_What you have to do:_ Return the following lines with no changes at all.

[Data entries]

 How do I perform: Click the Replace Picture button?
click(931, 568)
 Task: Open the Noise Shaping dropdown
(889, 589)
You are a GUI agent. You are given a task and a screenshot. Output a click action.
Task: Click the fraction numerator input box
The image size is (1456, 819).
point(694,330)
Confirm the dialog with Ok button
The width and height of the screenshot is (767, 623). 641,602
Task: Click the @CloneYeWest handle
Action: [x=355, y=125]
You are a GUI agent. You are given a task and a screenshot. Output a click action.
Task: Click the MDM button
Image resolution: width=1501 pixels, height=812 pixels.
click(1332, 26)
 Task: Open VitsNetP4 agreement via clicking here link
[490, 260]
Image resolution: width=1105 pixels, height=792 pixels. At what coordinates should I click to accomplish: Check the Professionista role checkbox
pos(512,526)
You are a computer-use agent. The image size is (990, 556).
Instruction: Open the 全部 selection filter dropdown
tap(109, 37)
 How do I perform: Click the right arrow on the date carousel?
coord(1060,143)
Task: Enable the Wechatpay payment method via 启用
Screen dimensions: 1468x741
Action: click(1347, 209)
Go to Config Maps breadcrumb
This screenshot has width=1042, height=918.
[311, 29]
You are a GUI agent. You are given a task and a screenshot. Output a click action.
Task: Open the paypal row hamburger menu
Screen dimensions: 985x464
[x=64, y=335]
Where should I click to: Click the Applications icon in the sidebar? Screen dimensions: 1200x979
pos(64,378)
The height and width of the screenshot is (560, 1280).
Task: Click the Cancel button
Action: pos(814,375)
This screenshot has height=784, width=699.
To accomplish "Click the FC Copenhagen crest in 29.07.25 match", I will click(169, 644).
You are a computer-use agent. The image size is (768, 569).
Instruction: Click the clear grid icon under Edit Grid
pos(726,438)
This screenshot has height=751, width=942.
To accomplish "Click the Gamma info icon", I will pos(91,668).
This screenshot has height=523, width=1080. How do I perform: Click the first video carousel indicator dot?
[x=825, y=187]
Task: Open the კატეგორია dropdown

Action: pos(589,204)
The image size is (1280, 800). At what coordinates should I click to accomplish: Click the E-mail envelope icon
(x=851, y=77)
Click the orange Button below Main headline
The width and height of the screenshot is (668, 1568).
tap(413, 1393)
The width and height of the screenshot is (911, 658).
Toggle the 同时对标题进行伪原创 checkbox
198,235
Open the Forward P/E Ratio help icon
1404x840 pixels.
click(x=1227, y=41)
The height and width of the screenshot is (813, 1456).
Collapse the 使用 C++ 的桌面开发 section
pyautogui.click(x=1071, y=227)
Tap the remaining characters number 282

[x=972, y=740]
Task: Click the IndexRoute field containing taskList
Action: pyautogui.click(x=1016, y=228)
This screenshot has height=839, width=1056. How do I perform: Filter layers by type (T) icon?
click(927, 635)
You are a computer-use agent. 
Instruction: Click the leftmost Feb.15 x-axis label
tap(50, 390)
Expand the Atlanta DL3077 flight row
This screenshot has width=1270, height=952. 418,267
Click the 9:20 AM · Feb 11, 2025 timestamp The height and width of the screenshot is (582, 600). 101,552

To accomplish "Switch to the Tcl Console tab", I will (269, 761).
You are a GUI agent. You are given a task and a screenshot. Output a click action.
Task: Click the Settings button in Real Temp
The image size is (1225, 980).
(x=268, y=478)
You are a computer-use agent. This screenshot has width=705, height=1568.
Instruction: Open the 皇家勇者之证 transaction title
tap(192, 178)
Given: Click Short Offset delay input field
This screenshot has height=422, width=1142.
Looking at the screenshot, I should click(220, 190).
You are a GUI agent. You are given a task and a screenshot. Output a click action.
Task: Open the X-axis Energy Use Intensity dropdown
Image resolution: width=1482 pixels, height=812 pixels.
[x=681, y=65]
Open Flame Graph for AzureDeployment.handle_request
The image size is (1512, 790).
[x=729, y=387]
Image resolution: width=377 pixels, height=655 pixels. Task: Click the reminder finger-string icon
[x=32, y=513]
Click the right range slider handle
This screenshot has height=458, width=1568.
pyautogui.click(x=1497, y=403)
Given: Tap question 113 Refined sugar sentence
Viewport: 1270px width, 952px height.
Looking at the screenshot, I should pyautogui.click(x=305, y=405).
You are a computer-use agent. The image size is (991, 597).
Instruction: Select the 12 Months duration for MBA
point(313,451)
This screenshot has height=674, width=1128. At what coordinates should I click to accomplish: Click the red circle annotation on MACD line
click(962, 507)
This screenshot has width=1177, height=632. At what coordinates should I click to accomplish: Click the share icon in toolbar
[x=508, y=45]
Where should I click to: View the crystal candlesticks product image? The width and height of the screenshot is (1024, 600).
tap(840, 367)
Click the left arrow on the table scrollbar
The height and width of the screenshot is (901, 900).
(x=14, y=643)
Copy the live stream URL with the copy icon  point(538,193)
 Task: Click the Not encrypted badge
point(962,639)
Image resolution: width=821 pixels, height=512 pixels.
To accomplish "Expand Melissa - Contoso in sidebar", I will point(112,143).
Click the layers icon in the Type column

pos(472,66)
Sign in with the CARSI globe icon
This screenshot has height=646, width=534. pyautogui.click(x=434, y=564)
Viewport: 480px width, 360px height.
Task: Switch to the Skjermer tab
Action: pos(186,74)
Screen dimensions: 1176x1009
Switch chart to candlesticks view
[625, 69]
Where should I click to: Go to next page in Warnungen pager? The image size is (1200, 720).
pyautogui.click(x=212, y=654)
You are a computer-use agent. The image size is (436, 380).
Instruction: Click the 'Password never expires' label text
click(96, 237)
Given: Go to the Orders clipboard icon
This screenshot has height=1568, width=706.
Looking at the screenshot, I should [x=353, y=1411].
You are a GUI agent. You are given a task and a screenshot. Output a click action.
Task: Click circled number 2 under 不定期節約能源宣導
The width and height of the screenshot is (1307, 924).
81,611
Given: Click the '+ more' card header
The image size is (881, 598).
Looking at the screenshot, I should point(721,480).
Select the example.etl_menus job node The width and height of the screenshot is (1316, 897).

_Output of the task:_
 How do I perform: Click the Replace Picture button?
click(931, 568)
 Task: Open the Noise Shaping dropdown
(889, 589)
You are a GUI agent. You are given a task and a screenshot. Output a click action.
Task: Click the fraction numerator input box
The image size is (1456, 819).
point(694,330)
Confirm the dialog with Ok button
The width and height of the screenshot is (767, 623). 641,602
Task: Click the @CloneYeWest handle
Action: [x=355, y=125]
You are a GUI agent. You are given a task and a screenshot. Output a click action.
Task: Click the MDM button
Image resolution: width=1501 pixels, height=812 pixels.
click(1332, 26)
 Task: Open VitsNetP4 agreement via clicking here link
[490, 260]
Image resolution: width=1105 pixels, height=792 pixels. At what coordinates should I click to accomplish: Check the Professionista role checkbox
pos(512,526)
You are a computer-use agent. The image size is (990, 556).
Instruction: Open the 全部 selection filter dropdown
tap(109, 37)
 How do I perform: Click the right arrow on the date carousel?
coord(1060,143)
Task: Enable the Wechatpay payment method via 启用
Screen dimensions: 1468x741
Action: click(1347, 209)
Go to Config Maps breadcrumb
This screenshot has width=1042, height=918.
[311, 29]
You are a GUI agent. You are given a task and a screenshot. Output a click action.
Task: Open the paypal row hamburger menu
Screen dimensions: 985x464
[x=64, y=335]
Where should I click to: Click the Applications icon in the sidebar? Screen dimensions: 1200x979
pos(64,378)
The height and width of the screenshot is (560, 1280).
Task: Click the Cancel button
Action: pos(814,375)
This screenshot has height=784, width=699.
To accomplish "Click the FC Copenhagen crest in 29.07.25 match", I will click(169, 644).
You are a computer-use agent. The image size is (768, 569).
Instruction: Click the clear grid icon under Edit Grid
pos(726,438)
This screenshot has height=751, width=942.
To accomplish "Click the Gamma info icon", I will pos(91,668).
This screenshot has height=523, width=1080. How do I perform: Click the first video carousel indicator dot?
[x=825, y=187]
Task: Open the კატეგორია dropdown

Action: pos(589,204)
The image size is (1280, 800). At what coordinates should I click to accomplish: Click the E-mail envelope icon
(x=851, y=77)
Click the orange Button below Main headline
The width and height of the screenshot is (668, 1568).
tap(413, 1393)
The width and height of the screenshot is (911, 658).
Toggle the 同时对标题进行伪原创 checkbox
198,235
Open the Forward P/E Ratio help icon
1404x840 pixels.
click(x=1227, y=41)
The height and width of the screenshot is (813, 1456).
Collapse the 使用 C++ 的桌面开发 section
pyautogui.click(x=1071, y=227)
Tap the remaining characters number 282

[x=972, y=740]
Task: Click the IndexRoute field containing taskList
Action: pyautogui.click(x=1016, y=228)
This screenshot has height=839, width=1056. How do I perform: Filter layers by type (T) icon?
click(927, 635)
You are a computer-use agent. 
Instruction: Click the leftmost Feb.15 x-axis label
tap(50, 390)
Expand the Atlanta DL3077 flight row
This screenshot has width=1270, height=952. 418,267
Click the 9:20 AM · Feb 11, 2025 timestamp The height and width of the screenshot is (582, 600). 101,552

To accomplish "Switch to the Tcl Console tab", I will (269, 761).
You are a GUI agent. You are given a task and a screenshot. Output a click action.
Task: Click the Settings button in Real Temp
The image size is (1225, 980).
(x=268, y=478)
You are a computer-use agent. This screenshot has width=705, height=1568.
Instruction: Open the 皇家勇者之证 transaction title
tap(192, 178)
Given: Click Short Offset delay input field
This screenshot has height=422, width=1142.
Looking at the screenshot, I should click(220, 190).
You are a GUI agent. You are given a task and a screenshot. Output a click action.
Task: Open the X-axis Energy Use Intensity dropdown
Image resolution: width=1482 pixels, height=812 pixels.
[x=681, y=65]
Open Flame Graph for AzureDeployment.handle_request
The image size is (1512, 790).
[x=729, y=387]
Image resolution: width=377 pixels, height=655 pixels. Task: Click the reminder finger-string icon
[x=32, y=513]
Click the right range slider handle
This screenshot has height=458, width=1568.
pyautogui.click(x=1497, y=403)
Given: Tap question 113 Refined sugar sentence
Viewport: 1270px width, 952px height.
Looking at the screenshot, I should pyautogui.click(x=305, y=405).
You are a computer-use agent. The image size is (991, 597).
Instruction: Select the 12 Months duration for MBA
point(313,451)
This screenshot has height=674, width=1128. At what coordinates should I click to accomplish: Click the red circle annotation on MACD line
click(962, 507)
This screenshot has width=1177, height=632. At what coordinates should I click to accomplish: Click the share icon in toolbar
[x=508, y=45]
Where should I click to: View the crystal candlesticks product image? The width and height of the screenshot is (1024, 600).
tap(840, 367)
Click the left arrow on the table scrollbar
The height and width of the screenshot is (901, 900).
(x=14, y=643)
Copy the live stream URL with the copy icon  point(538,193)
 Task: Click the Not encrypted badge
point(962,639)
Image resolution: width=821 pixels, height=512 pixels.
To accomplish "Expand Melissa - Contoso in sidebar", I will point(112,143).
Click the layers icon in the Type column

pos(472,66)
Sign in with the CARSI globe icon
This screenshot has height=646, width=534. pyautogui.click(x=434, y=564)
Viewport: 480px width, 360px height.
Task: Switch to the Skjermer tab
Action: pos(186,74)
Screen dimensions: 1176x1009
Switch chart to candlesticks view
[625, 69]
Where should I click to: Go to next page in Warnungen pager? The image size is (1200, 720).
pyautogui.click(x=212, y=654)
You are a computer-use agent. The image size is (436, 380).
Instruction: Click the 'Password never expires' label text
click(96, 237)
Given: Go to the Orders clipboard icon
This screenshot has height=1568, width=706.
Looking at the screenshot, I should [x=353, y=1411].
You are a GUI agent. You are given a task and a screenshot. Output a click action.
Task: Click circled number 2 under 不定期節約能源宣導
The width and height of the screenshot is (1307, 924).
81,611
Given: Click the '+ more' card header
The image size is (881, 598).
Looking at the screenshot, I should point(721,480).
Select the example.etl_menus job node The width and height of the screenshot is (1316, 897).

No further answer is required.